Se as relações entre adultos e crianças puderem se orientar para além da tentativa incessante de controlar, de retificar a pluralidade que constitui propriamente a condição humana, poderão também guardar a possibilidade do "ainda não" de cada criança - não como o que lhes falta e será preenchido, mas como o que anima a curiosidade que lhes movimenta em direção a descobrir, brincar, criar. O misterioso, o imprevisto como condição do novo. O "ainda não" como convite à proximidade do que pode ou não vir a ser.


- Thais de Lima e Silva

2024




Referências Bibliográficas


ARENDT, H. A Condição Humana. 13. ed. São Paulo: Forense Universitária, 2016.

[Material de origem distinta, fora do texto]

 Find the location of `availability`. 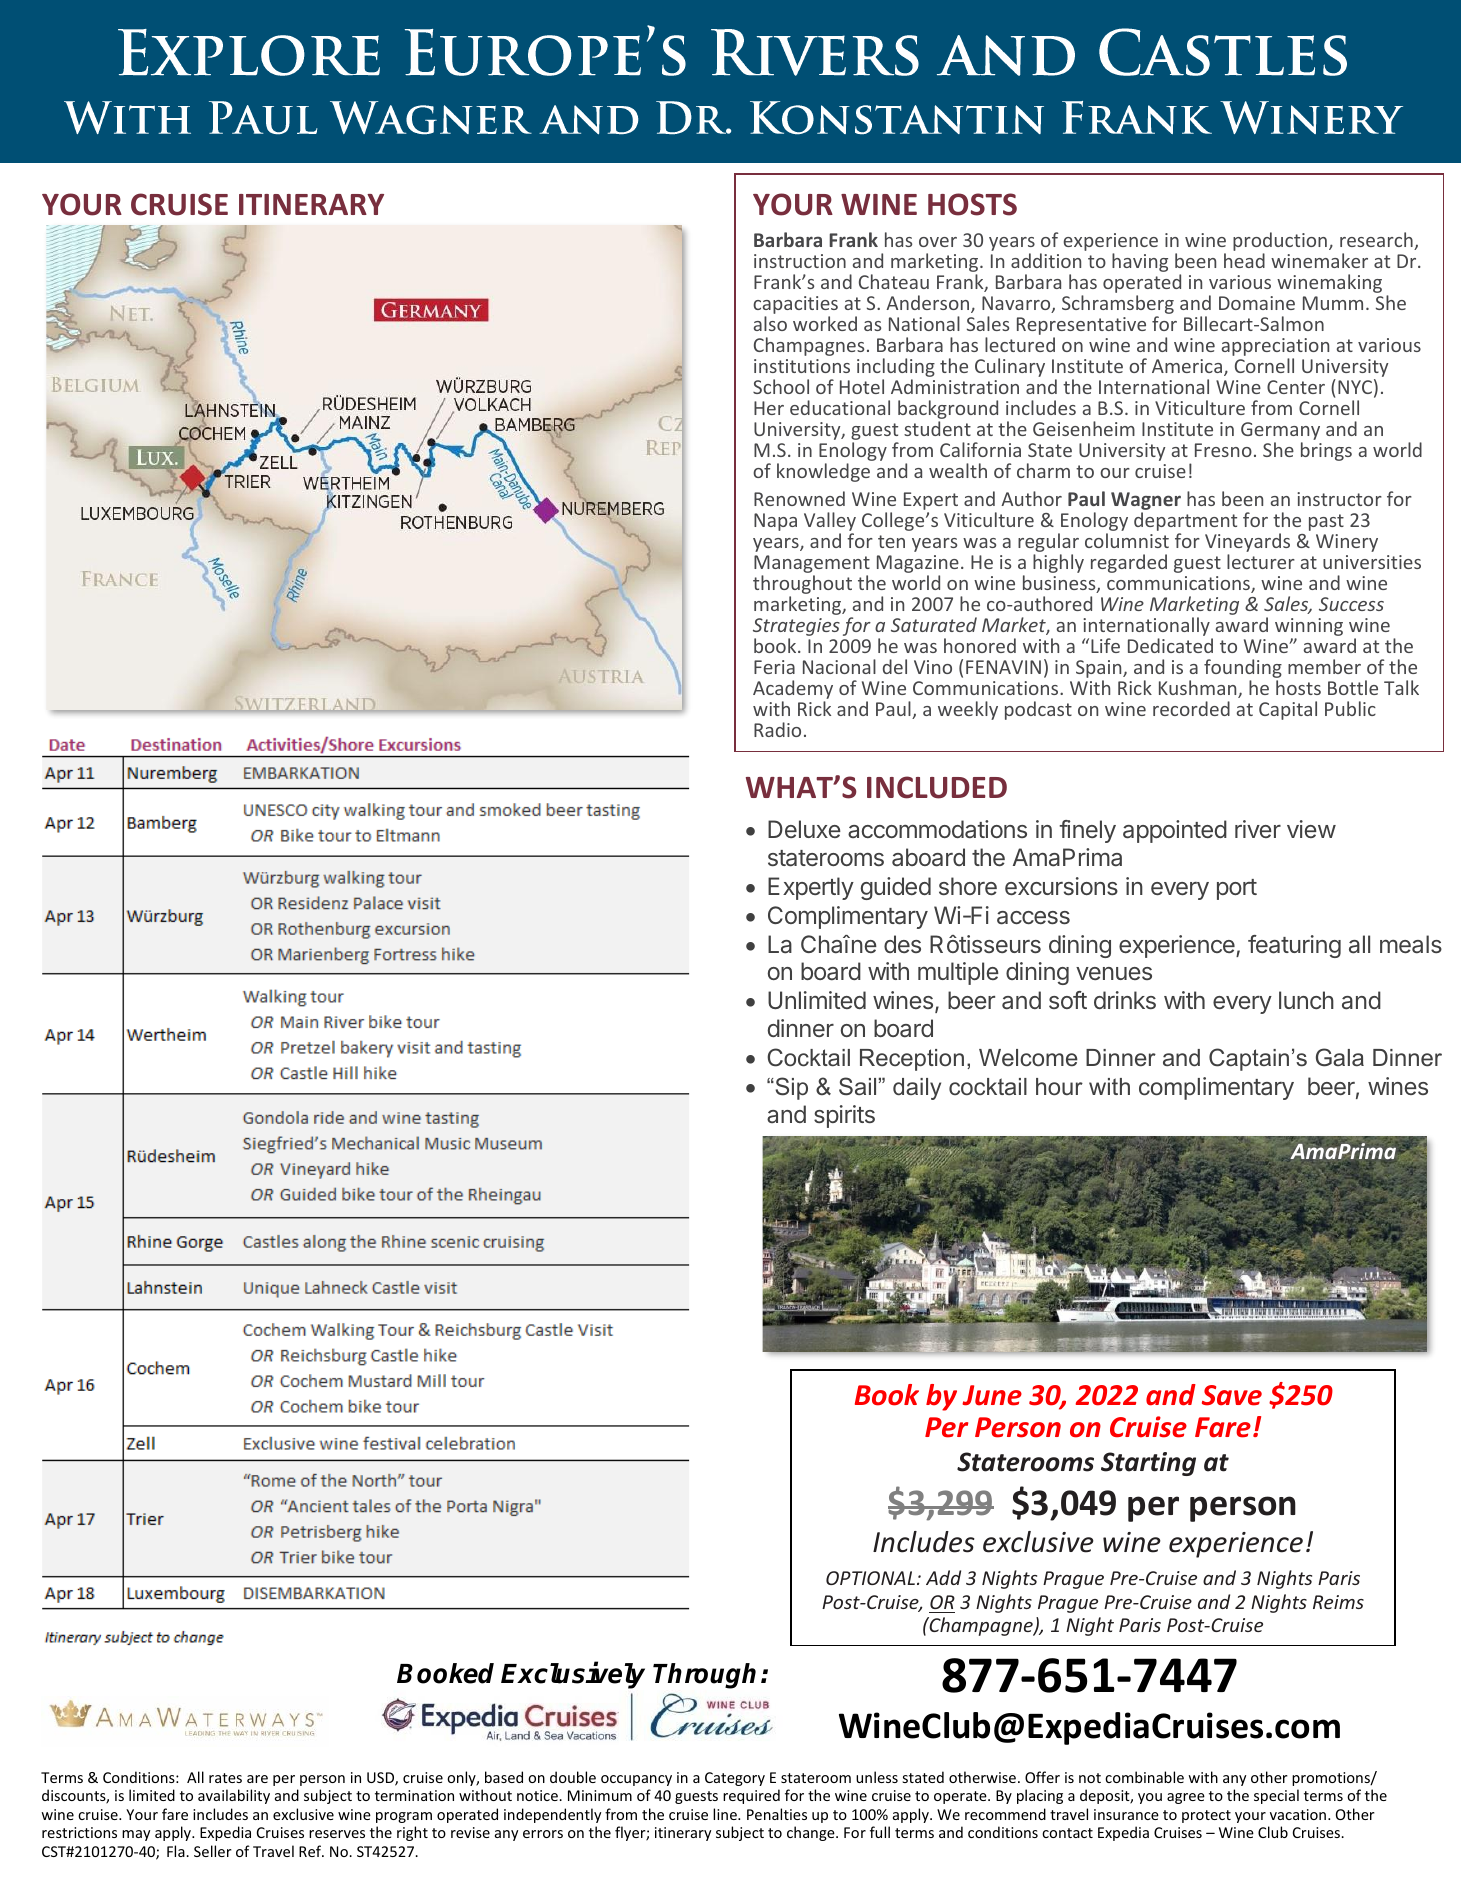

availability is located at coordinates (234, 1796).
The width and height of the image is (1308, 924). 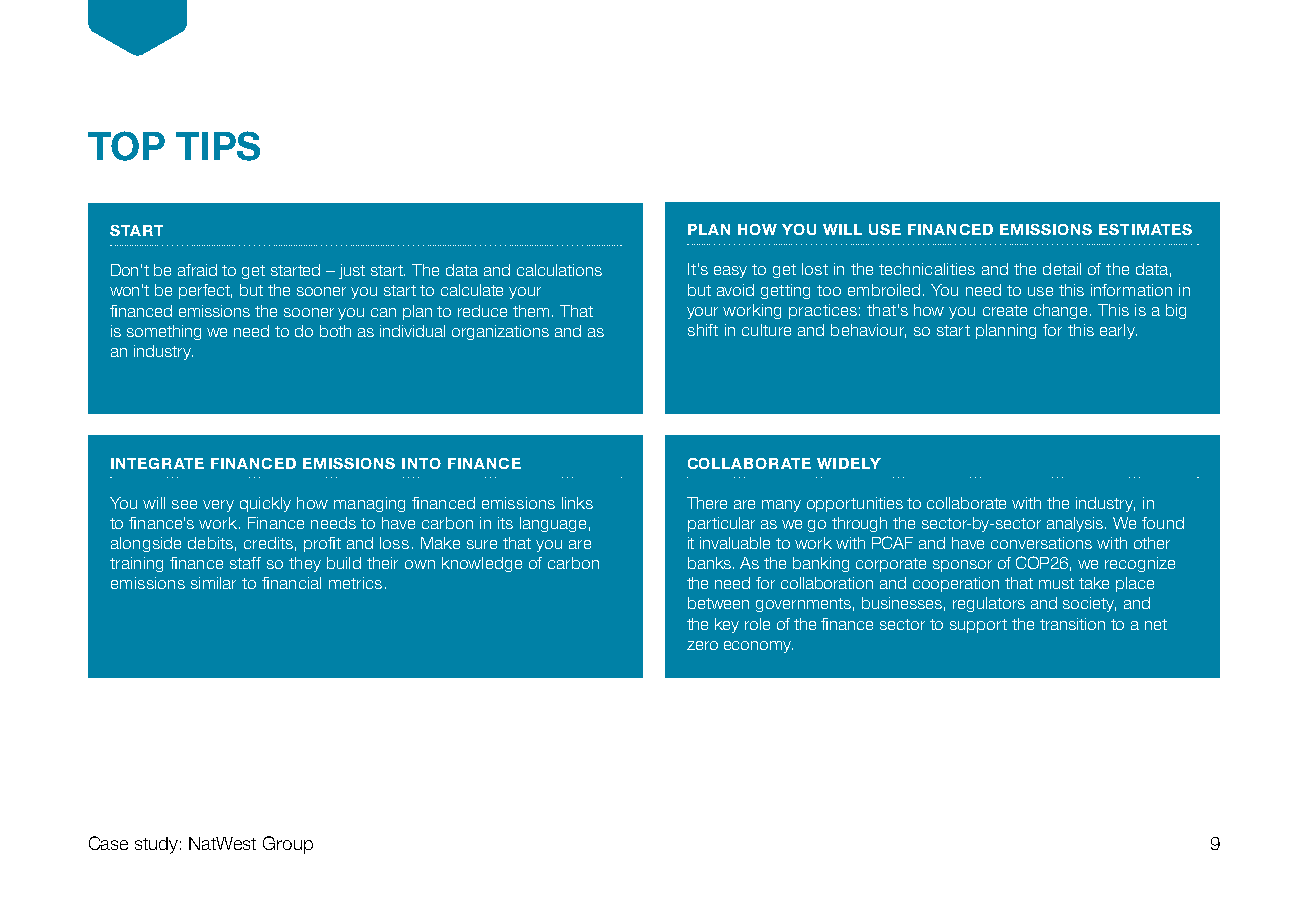 I want to click on very, so click(x=218, y=506).
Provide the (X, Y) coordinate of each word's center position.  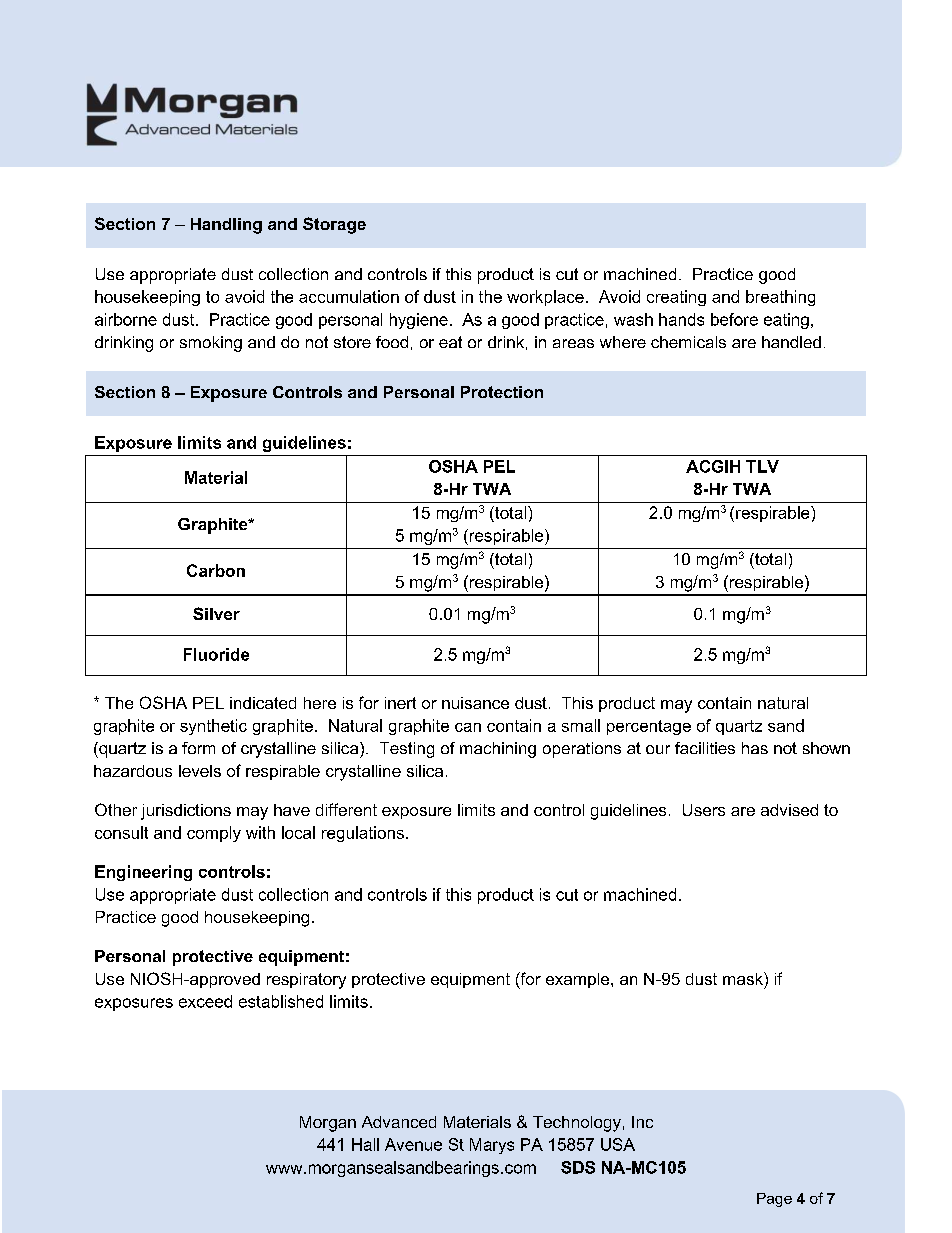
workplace (545, 298)
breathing (780, 298)
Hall (365, 1144)
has (755, 748)
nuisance (475, 703)
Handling (226, 226)
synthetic (213, 727)
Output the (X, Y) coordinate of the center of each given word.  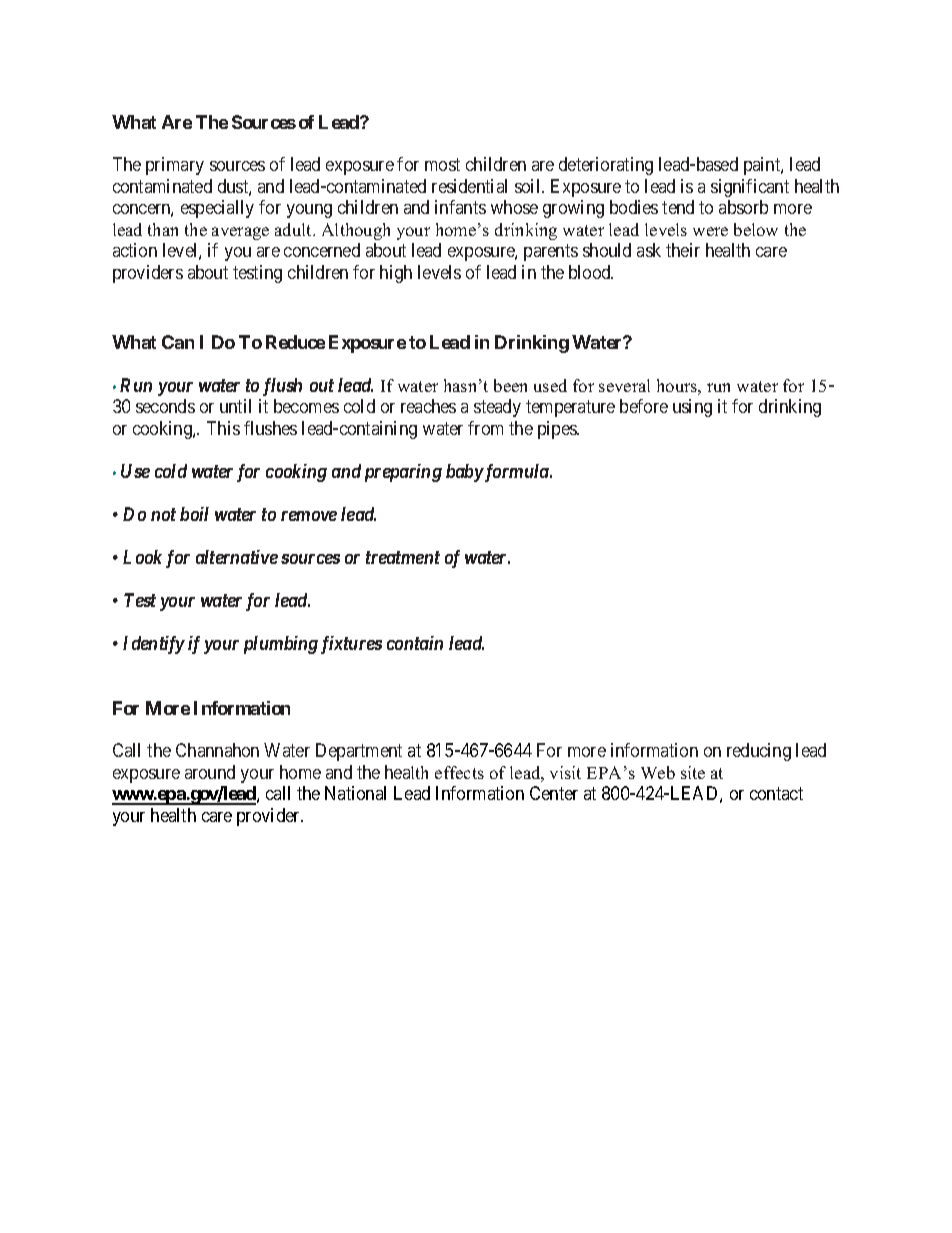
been (510, 385)
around (210, 772)
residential (469, 186)
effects (459, 772)
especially (217, 209)
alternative (237, 557)
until (235, 406)
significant (750, 188)
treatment (403, 557)
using (692, 408)
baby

CASANOVA, M. A. Mundo e historicidade: leituras fenomenológicas de ser e tempo: volume 3: uma estranha introdução. 1. ed. Rio de Janeiro: Via Verita, 2023. 208 p.


CYTRYNOWICZ, M. B. Criança e Infância: Fundamentos Existenciais, Clínica e Orientação. 1. ed. Lisboa: Chiado, 2018. 330 p.


MACHADO, M. M. Para as crianças de agora: uma perspectiva artístico-existencial. 1. ed. São Paulo: Perspectiva, 2023.


RILKE, R. M. A melodia das coisas: contos, ensaios, cartas. 1. ed. São Paulo: Estação Liberdade, 2011.